Do Investments Count as Income?
Investments themselves do not count as income, but the income that investments provide certainly counts as taxable income in the eyes of the IRS. There are very few exceptions, the most notable of which are investments inside of tax-protected accounts and municipal bond interest.
When Do You Get Taxed on Investments?
The general rule is that you pay taxes on investment income in the year it is received. For dividends and interest, that's going to be every year. For capital gains and recapture of depreciation, that will be the year the investment is sold. Remember that the federal income tax system (and some state income tax systems) are “pay as you go” systems. That means if you receive income in the first quarter of the year, you are supposed to pay tax on it in the first quarter of the year—not the next year on April 15 when the tax return is due. So large amounts of investment income may require you to pay quarterly estimated taxes to stay within the safe harbor, even if you are not self-employed.

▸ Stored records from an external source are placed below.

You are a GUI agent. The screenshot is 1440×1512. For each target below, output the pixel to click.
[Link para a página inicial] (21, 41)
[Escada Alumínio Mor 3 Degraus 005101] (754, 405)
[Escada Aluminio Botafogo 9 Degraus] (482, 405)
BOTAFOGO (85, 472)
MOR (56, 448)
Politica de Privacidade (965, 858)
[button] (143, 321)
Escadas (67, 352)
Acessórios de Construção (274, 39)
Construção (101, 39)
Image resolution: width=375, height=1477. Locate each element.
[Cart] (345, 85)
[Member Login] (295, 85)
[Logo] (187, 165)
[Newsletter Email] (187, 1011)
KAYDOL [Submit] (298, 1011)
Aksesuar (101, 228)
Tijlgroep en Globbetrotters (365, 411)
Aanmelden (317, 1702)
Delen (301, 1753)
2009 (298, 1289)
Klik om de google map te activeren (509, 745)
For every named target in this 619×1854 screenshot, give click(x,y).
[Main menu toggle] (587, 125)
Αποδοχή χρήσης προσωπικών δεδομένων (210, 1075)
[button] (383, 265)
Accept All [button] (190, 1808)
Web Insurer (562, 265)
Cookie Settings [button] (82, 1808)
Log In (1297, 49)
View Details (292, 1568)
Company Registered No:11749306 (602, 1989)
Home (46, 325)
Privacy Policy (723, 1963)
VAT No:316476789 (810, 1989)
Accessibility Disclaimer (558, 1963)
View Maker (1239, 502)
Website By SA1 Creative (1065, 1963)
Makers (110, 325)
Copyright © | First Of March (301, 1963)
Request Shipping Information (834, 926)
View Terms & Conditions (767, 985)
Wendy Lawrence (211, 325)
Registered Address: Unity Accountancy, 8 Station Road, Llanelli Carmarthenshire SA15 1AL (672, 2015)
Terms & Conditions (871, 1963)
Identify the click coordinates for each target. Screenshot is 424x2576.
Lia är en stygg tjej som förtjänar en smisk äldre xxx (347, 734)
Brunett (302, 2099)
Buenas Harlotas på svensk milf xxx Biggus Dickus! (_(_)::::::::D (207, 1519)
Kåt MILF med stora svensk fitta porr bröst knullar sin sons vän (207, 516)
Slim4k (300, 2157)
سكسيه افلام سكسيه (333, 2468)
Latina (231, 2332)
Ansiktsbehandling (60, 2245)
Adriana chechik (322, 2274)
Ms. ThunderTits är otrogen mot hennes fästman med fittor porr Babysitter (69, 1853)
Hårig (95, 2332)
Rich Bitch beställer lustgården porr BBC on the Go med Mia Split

How to File Taxes for Investments
For most people, you simply hand any tax forms your investments send you to your accountant and let the accountant deal with them. Alternatively, you enter those forms into your tax software as instructed. You will find that the software generally places investment income onto Schedule B (Interest and Ordinary Dividends), Schedule D (Short- and Long-Term Capital Gains), Schedule E (Real Estate), Form 1040 (Qualified Dividends), and Schedule K-1 (Real Estate Partnerships). The figures on those schedules will eventually flow through onto the main return, i.e. Form 1040.
Investments often benefit from favorable taxation. This is to encourage investment (which benefits both the investor and society at large) and, at least with regards to long-term capital gains, to acknowledge the fact that part of your gain is simply inflation and not a real increase. Understanding how investments are taxed will help you to pay less in tax and reach your financial goals more quickly.